Records for processing —
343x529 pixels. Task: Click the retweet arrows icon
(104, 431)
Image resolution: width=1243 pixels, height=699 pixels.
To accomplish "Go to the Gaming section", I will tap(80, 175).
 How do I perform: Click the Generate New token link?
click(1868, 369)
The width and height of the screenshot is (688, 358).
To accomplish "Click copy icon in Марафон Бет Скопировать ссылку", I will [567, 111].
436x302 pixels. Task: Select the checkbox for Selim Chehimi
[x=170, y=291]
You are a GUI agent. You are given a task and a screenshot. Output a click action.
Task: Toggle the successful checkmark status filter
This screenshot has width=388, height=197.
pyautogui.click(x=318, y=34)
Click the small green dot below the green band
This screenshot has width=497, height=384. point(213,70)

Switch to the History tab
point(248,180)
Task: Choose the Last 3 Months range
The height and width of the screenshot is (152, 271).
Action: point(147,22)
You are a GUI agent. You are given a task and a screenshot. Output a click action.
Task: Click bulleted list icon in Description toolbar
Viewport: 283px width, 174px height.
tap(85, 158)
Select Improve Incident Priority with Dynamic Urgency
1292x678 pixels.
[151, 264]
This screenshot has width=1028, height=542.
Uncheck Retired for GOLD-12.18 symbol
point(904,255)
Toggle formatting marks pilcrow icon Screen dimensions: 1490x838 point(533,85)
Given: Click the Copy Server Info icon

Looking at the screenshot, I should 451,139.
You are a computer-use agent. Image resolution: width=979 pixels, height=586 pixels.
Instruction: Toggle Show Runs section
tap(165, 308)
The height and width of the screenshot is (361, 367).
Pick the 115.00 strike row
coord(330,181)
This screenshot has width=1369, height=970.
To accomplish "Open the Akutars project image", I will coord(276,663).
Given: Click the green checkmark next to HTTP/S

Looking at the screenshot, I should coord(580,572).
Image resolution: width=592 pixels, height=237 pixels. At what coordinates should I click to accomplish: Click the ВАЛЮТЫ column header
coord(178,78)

What is expected — Please retype all of the data above line for line, with no changes.

Solved exercise —
343x529 pixels. Task: Click the retweet arrows icon
(104, 431)
Image resolution: width=1243 pixels, height=699 pixels.
To accomplish "Go to the Gaming section", I will tap(80, 175).
 How do I perform: Click the Generate New token link?
click(1868, 369)
The width and height of the screenshot is (688, 358).
To accomplish "Click copy icon in Марафон Бет Скопировать ссылку", I will [567, 111].
436x302 pixels. Task: Select the checkbox for Selim Chehimi
[x=170, y=291]
You are a GUI agent. You are given a task and a screenshot. Output a click action.
Task: Toggle the successful checkmark status filter
This screenshot has width=388, height=197.
pyautogui.click(x=318, y=34)
Click the small green dot below the green band
This screenshot has width=497, height=384. point(213,70)

Switch to the History tab
point(248,180)
Task: Choose the Last 3 Months range
The height and width of the screenshot is (152, 271).
Action: point(147,22)
You are a GUI agent. You are given a task and a screenshot. Output a click action.
Task: Click bulleted list icon in Description toolbar
Viewport: 283px width, 174px height.
tap(85, 158)
Select Improve Incident Priority with Dynamic Urgency
1292x678 pixels.
[151, 264]
This screenshot has width=1028, height=542.
Uncheck Retired for GOLD-12.18 symbol
point(904,255)
Toggle formatting marks pilcrow icon Screen dimensions: 1490x838 point(533,85)
Given: Click the Copy Server Info icon

Looking at the screenshot, I should 451,139.
You are a computer-use agent. Image resolution: width=979 pixels, height=586 pixels.
Instruction: Toggle Show Runs section
tap(165, 308)
The height and width of the screenshot is (361, 367).
Pick the 115.00 strike row
coord(330,181)
This screenshot has width=1369, height=970.
To accomplish "Open the Akutars project image", I will coord(276,663).
Given: Click the green checkmark next to HTTP/S

Looking at the screenshot, I should coord(580,572).
Image resolution: width=592 pixels, height=237 pixels. At what coordinates should I click to accomplish: Click the ВАЛЮТЫ column header
coord(178,78)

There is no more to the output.